DATA PROVIDED
────────

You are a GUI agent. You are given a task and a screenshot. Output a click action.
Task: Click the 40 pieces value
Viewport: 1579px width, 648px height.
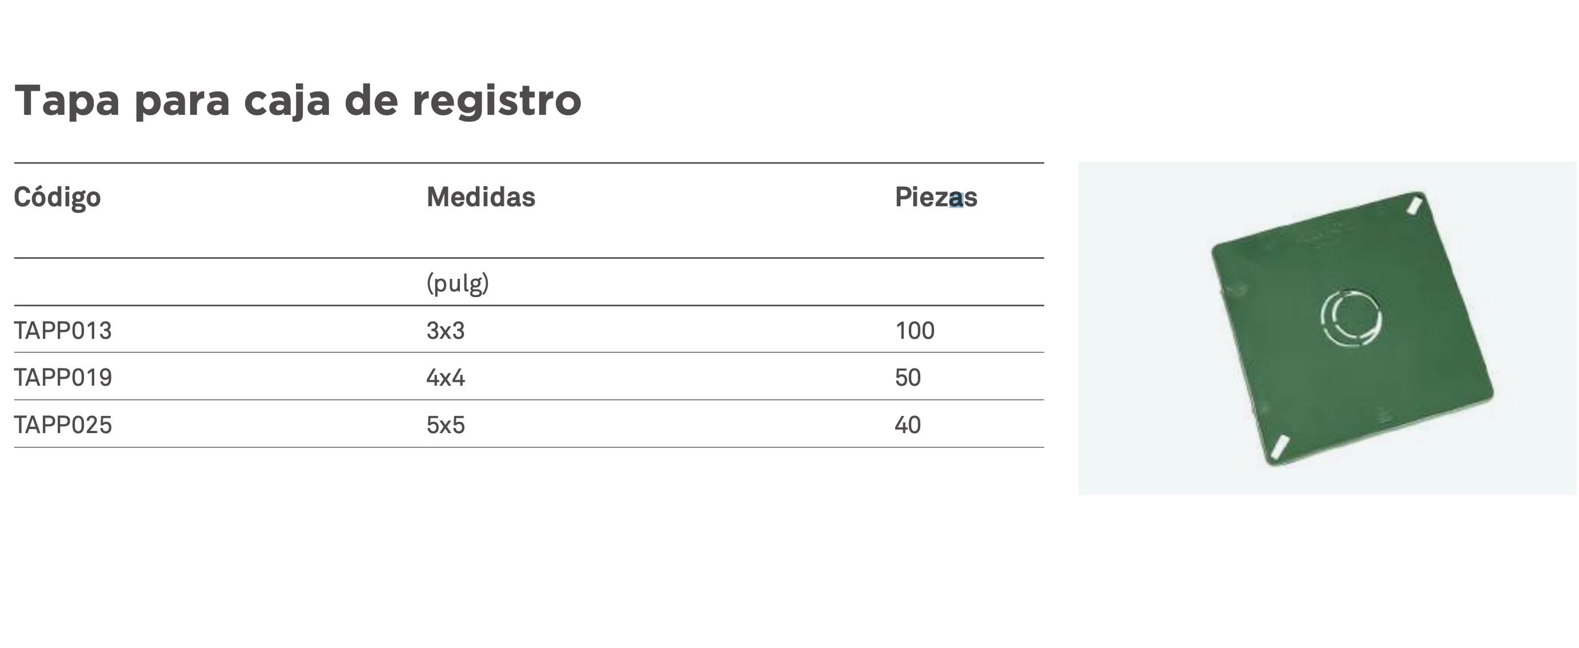coord(908,425)
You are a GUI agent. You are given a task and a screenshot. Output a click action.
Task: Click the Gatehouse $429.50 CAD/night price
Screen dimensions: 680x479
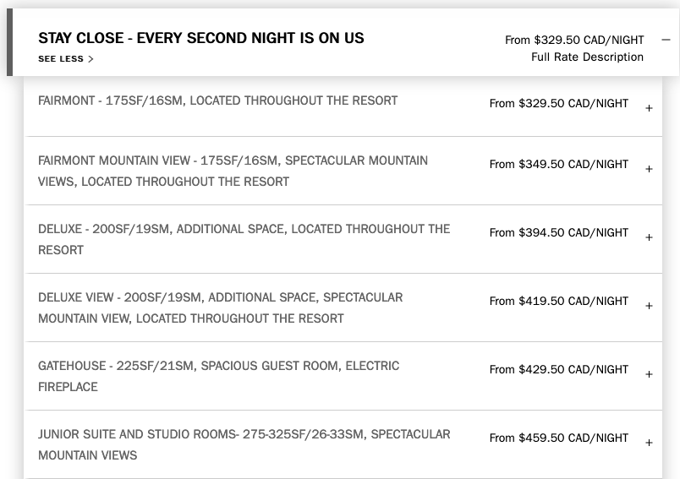[559, 370]
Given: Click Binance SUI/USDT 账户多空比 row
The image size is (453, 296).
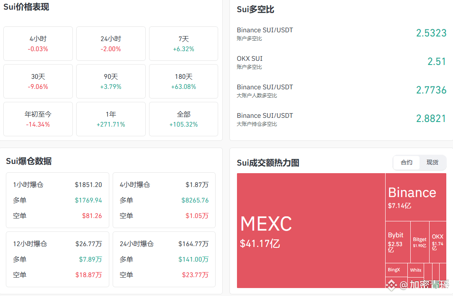Looking at the screenshot, I should [x=341, y=34].
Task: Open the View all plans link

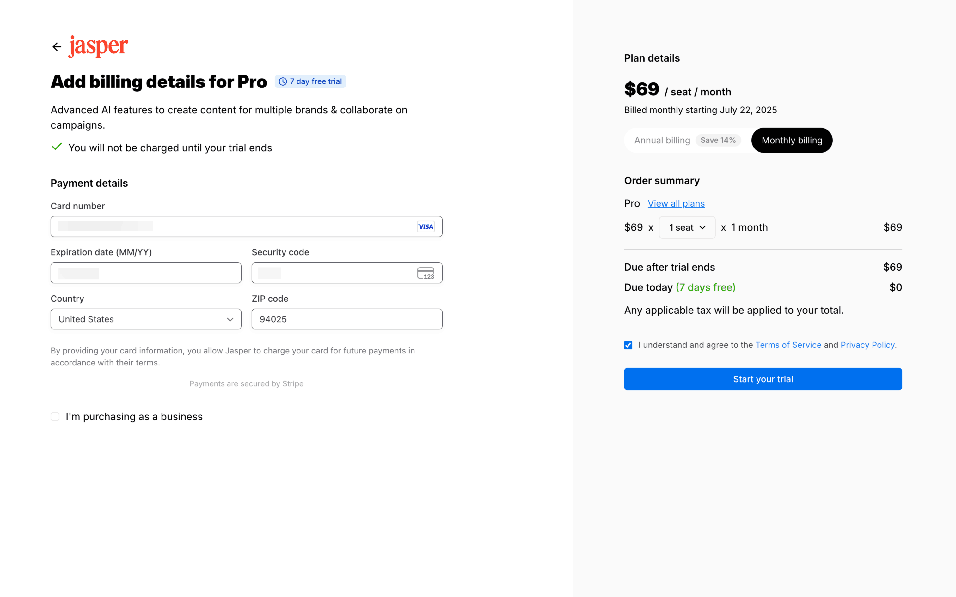Action: tap(676, 204)
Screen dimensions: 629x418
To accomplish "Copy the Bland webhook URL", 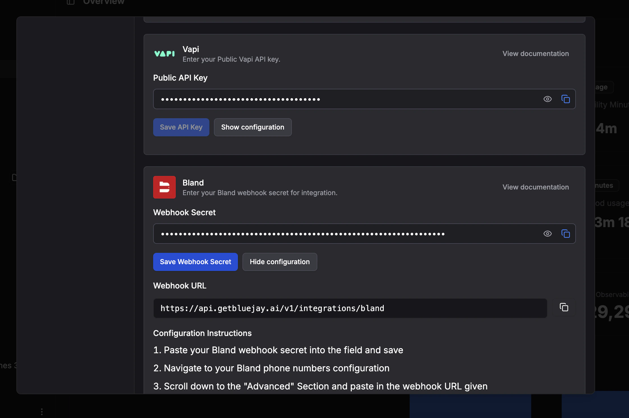I will pyautogui.click(x=564, y=308).
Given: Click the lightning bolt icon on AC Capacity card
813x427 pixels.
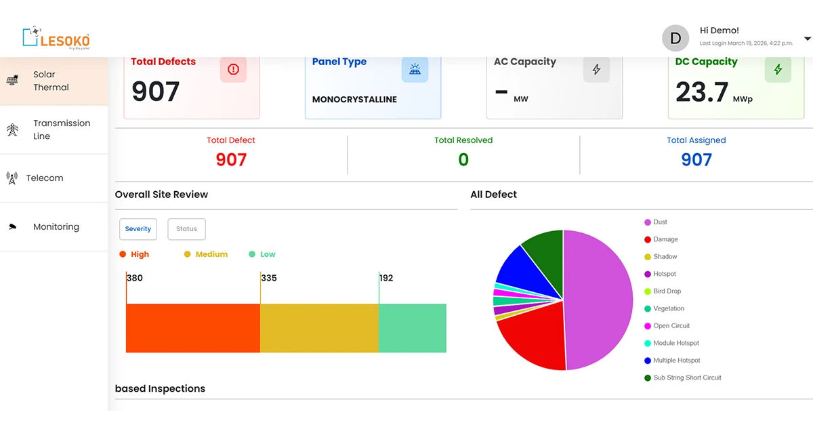Looking at the screenshot, I should [x=597, y=70].
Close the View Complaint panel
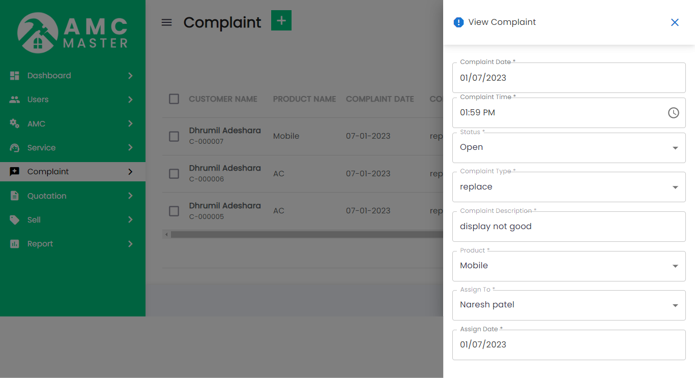The height and width of the screenshot is (378, 695). click(x=675, y=22)
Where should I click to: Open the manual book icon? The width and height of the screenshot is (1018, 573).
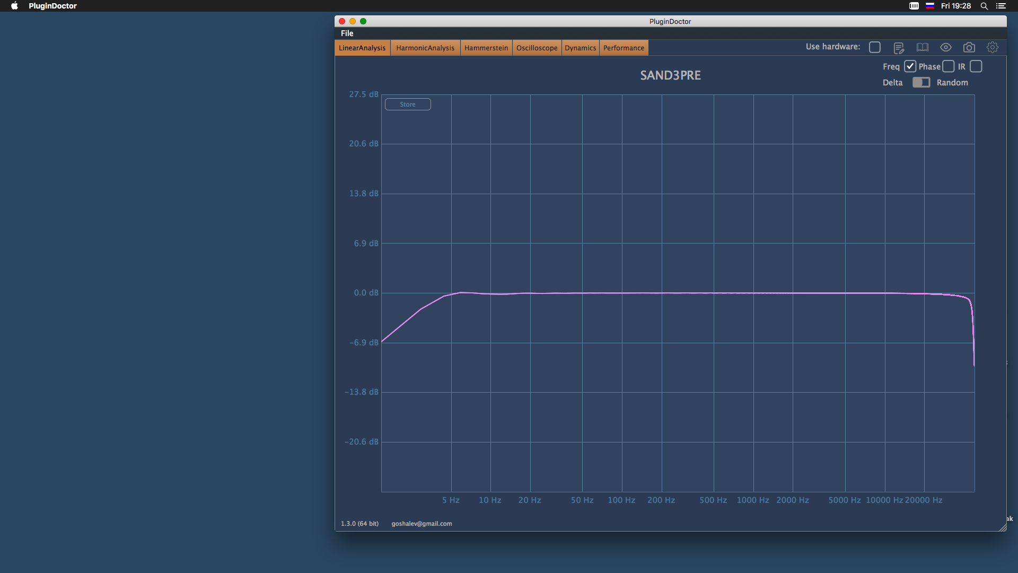click(923, 47)
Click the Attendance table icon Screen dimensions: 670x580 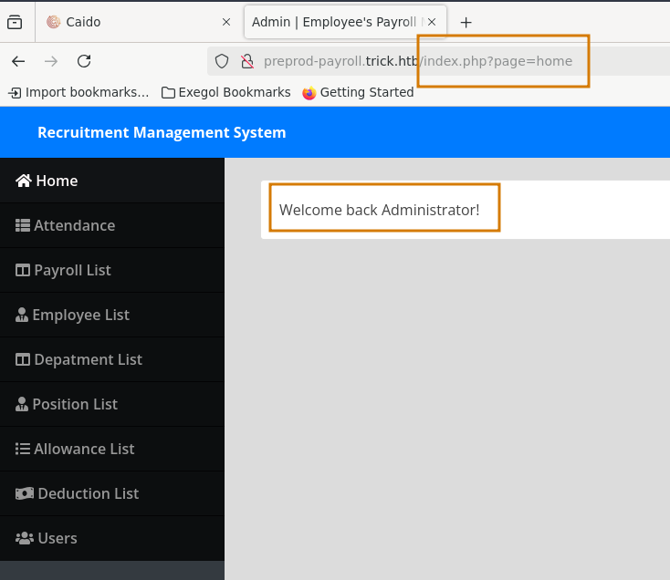pyautogui.click(x=23, y=225)
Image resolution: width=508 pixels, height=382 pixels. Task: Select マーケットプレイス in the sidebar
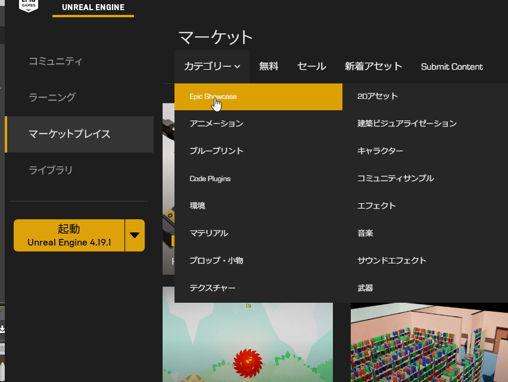[68, 134]
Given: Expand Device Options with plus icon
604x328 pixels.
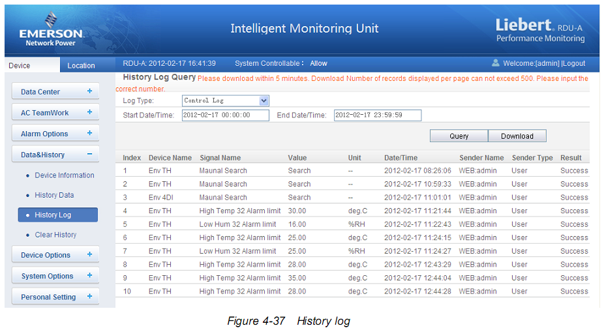Looking at the screenshot, I should pyautogui.click(x=89, y=255).
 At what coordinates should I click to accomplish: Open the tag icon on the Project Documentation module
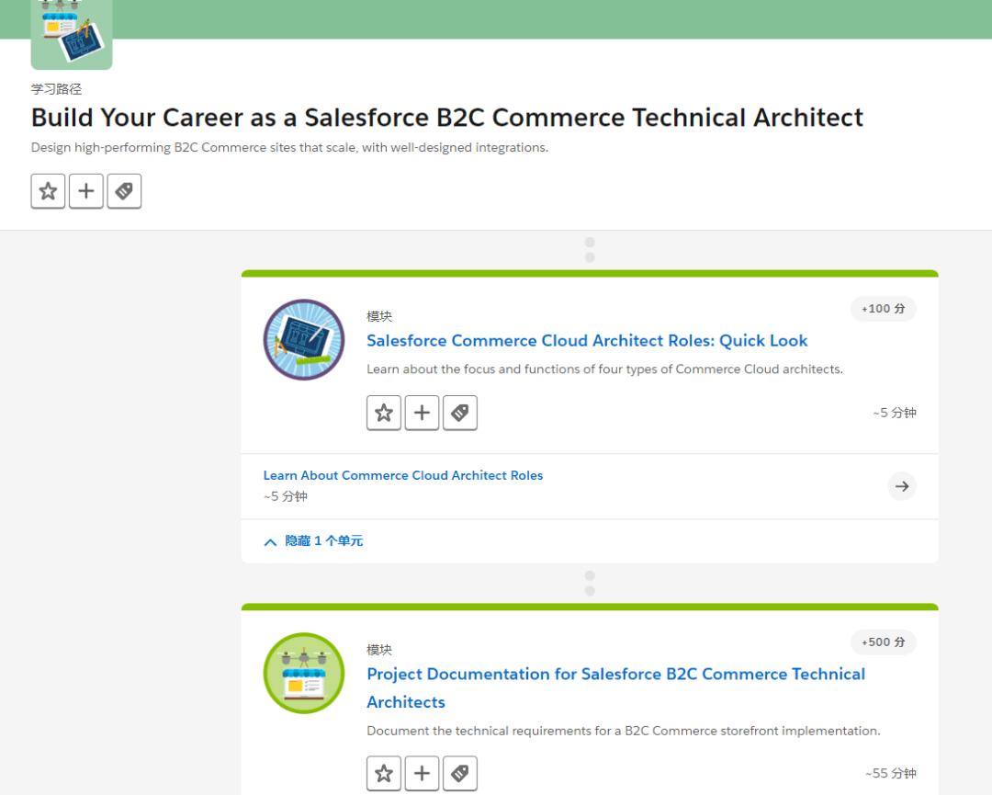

────────

EXERCISE INSTRUCTIONS
Copy out the data again, from the line containing "Image resolution: width=508" through the end of the data, both included, and leave out the pictures.

ANSWER TO THIS TASK
Image resolution: width=508 pixels, height=382 pixels. Task: Select マーケットプレイス in the sidebar
[68, 134]
Given: Expand Device Options with plus icon
604x328 pixels.
Looking at the screenshot, I should pyautogui.click(x=89, y=255).
 At what coordinates should I click to accomplish: Open the tag icon on the Project Documentation module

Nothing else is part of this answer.